● Text passage:
Bugzilla – Bug 17638
[945GM] intermittent crashes (Ring of Death) if ExaNoComposite unset
Last modified: 2009-07-31 12:16:23 UTC
Created attachment 18972 [details]
Logfile with ring of Death!
I have following problem to report. I own a Medion Akoya E1210 (Aka: MSI WIND U100) Netbook with an GMA950 graphic chipset inside it.
For this and some other reasons - that doesn't matter for the problem description - I had to compile a recent version of XOrg (the release that is supposed to become 7.4). The idea behind that was to go with a much recent version of XOrg to benefit from recent drivers, better support, better way to report issues like this one.
XOrg works so far, no real problem. Compiz and all the fine 3D effects work as expected. But the real issue that I get is this ...
... The driver crashes every now and then at random times and gives Ring of Death messages in the X.log files (please refer to my attachment) ...
I like to mention that compiling XOrg was a quite trivial task since I use to do things like this back since 1996 - so some sort of experience exists. XOrg is not having issues with older drivers, not having issues with Kernel related DRI, not having any "l33t" configure flags (just configure --prefix=/usr/X11R7 ... yeah I am historical) and the GCC vesion used was 4.1.2. There is also no ABI (C++) or API incomatibilities around the Tools that I use that might cause this. Since this is happening all the time regardless what I use... Be it Firefox, Evolution, VMware, I even get these crashes while using TWM with nothing more than just firefox and xterm (tested this one too to avoid reporting false bugreports).
I'd like to get some feedback here and would really like to help solving this issue - or at least some feedback howto "workaround" it for the time being. I also tested this by disabling DRI and AIGLX, I need to mention that I do use a git version of libdrm - which as mentioned in the documentation was supposed to be the right thing 2.3.1 was last and some sort of 2.4 was required.
Further information can be found in the X.log file attached below.
Created attachment 18973 [details]
In case it helps here is my X.conf
More recent driver is required to dump ring content when this is triggered.
Created attachment 21009 [details] [review]
add more debug output for 945 chips
This patch dumps the ESR and page table error registers a bit more. You'll need to reproduce the problem from a fresh boot and then post your logs again, otherwise the ESR might have stale bits. Based on your last log, it looks like plane A is trying to fetch bits for some reason... Does the problem go away if you use the pipeAforce quirk? (See the man page.)
Created attachment 21018 [details] [review]
dump ICS register too
Here's an updated one that dumps the ICS register too... please add Option "modedebug" "true" to your xorg.conf and/or collect a dump from intel_reg_dumper with this patch applied.
Ok I did the following today.
a) I compiled a new libdrm (2.4.2 from SVN)

● Material provided:

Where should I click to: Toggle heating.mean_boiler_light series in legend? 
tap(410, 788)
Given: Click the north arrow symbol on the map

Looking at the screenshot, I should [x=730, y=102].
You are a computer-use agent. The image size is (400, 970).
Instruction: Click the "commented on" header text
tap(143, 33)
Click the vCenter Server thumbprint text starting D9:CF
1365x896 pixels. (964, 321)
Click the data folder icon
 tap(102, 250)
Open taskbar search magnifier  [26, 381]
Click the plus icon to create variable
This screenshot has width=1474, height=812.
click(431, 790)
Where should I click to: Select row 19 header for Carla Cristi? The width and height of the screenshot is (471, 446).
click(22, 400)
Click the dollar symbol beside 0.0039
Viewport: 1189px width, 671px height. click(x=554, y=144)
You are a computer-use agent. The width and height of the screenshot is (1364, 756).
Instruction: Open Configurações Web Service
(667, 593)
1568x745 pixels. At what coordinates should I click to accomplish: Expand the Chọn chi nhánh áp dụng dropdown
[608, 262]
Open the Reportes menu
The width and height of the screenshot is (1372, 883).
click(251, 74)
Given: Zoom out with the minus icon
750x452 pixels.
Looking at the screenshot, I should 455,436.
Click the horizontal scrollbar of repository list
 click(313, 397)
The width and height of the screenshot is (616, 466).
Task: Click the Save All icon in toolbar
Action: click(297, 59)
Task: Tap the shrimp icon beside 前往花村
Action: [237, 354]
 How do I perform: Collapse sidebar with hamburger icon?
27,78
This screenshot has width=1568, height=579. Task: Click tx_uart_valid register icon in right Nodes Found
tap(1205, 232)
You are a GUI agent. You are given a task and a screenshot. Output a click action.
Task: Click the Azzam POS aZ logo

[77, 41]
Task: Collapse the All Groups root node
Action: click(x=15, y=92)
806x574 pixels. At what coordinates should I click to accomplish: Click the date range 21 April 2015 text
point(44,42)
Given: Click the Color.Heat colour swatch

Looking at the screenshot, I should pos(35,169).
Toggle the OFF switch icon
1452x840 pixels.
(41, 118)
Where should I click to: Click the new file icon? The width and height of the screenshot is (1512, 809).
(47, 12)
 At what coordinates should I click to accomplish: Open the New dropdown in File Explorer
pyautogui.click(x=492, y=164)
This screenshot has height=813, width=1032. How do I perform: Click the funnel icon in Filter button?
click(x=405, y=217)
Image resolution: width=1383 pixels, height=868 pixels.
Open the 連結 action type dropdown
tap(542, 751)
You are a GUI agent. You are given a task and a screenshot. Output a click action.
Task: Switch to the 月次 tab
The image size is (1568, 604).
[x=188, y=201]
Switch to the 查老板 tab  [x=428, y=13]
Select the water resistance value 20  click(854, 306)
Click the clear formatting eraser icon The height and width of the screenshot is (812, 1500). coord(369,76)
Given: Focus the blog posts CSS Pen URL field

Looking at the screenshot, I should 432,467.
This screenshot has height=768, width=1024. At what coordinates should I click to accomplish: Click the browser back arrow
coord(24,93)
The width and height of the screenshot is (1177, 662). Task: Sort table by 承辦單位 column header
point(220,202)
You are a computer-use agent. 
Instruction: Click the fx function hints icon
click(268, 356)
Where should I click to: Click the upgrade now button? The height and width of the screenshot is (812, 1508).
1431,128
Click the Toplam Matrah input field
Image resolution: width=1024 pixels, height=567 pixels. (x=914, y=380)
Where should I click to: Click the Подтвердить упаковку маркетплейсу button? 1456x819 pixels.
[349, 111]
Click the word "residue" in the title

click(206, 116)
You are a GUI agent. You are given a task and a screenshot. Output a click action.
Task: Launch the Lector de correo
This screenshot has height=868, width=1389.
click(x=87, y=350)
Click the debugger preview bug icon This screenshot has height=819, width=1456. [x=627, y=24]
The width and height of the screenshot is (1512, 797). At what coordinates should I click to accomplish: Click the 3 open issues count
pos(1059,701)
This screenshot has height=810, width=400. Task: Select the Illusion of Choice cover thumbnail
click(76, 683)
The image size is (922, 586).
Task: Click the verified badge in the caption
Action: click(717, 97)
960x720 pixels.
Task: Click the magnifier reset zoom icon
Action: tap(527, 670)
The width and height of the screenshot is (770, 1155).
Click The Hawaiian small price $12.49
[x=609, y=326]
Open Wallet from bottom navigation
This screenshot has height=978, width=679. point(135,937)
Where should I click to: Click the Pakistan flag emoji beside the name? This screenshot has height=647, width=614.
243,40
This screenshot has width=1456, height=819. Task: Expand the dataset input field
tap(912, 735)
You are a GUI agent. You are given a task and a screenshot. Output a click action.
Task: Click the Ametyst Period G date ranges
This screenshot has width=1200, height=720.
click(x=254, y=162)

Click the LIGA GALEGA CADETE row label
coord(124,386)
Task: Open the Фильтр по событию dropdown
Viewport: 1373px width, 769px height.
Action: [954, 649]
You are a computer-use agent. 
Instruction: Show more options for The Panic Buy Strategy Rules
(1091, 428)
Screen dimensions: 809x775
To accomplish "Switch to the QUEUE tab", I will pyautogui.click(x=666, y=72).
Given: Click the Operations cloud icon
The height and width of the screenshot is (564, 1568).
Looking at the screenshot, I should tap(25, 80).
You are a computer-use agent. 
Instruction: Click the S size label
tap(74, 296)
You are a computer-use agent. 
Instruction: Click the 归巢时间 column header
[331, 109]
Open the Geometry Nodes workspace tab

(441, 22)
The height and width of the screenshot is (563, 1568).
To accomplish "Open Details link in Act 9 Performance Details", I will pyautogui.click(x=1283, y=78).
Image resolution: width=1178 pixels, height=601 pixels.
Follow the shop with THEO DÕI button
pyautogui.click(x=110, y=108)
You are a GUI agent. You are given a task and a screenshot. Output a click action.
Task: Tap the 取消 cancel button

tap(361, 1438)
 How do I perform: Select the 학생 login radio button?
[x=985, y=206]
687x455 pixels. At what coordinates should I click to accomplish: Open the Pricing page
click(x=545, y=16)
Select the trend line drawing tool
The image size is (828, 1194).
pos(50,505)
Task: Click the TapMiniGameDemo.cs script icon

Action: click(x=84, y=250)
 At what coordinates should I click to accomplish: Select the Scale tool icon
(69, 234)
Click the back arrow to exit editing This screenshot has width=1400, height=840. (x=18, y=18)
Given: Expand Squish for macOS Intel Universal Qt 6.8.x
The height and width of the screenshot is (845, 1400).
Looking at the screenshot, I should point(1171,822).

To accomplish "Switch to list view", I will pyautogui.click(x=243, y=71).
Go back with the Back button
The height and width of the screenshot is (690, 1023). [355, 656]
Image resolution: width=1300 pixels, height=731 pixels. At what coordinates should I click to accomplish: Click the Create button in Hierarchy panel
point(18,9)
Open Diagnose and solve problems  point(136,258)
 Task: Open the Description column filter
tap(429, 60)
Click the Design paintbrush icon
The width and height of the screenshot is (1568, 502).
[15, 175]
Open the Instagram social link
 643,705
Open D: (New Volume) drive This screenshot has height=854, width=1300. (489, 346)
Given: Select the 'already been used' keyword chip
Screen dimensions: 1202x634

● The problem: List each attachment number that the bug report says was created, with the description line that follows it.

● The result:
- 18972: Logfile with ring of Death!
- 18973: In case it helps here is my X.conf
- 21009: add more debug output for 945 chips
- 21018: dump ICS register too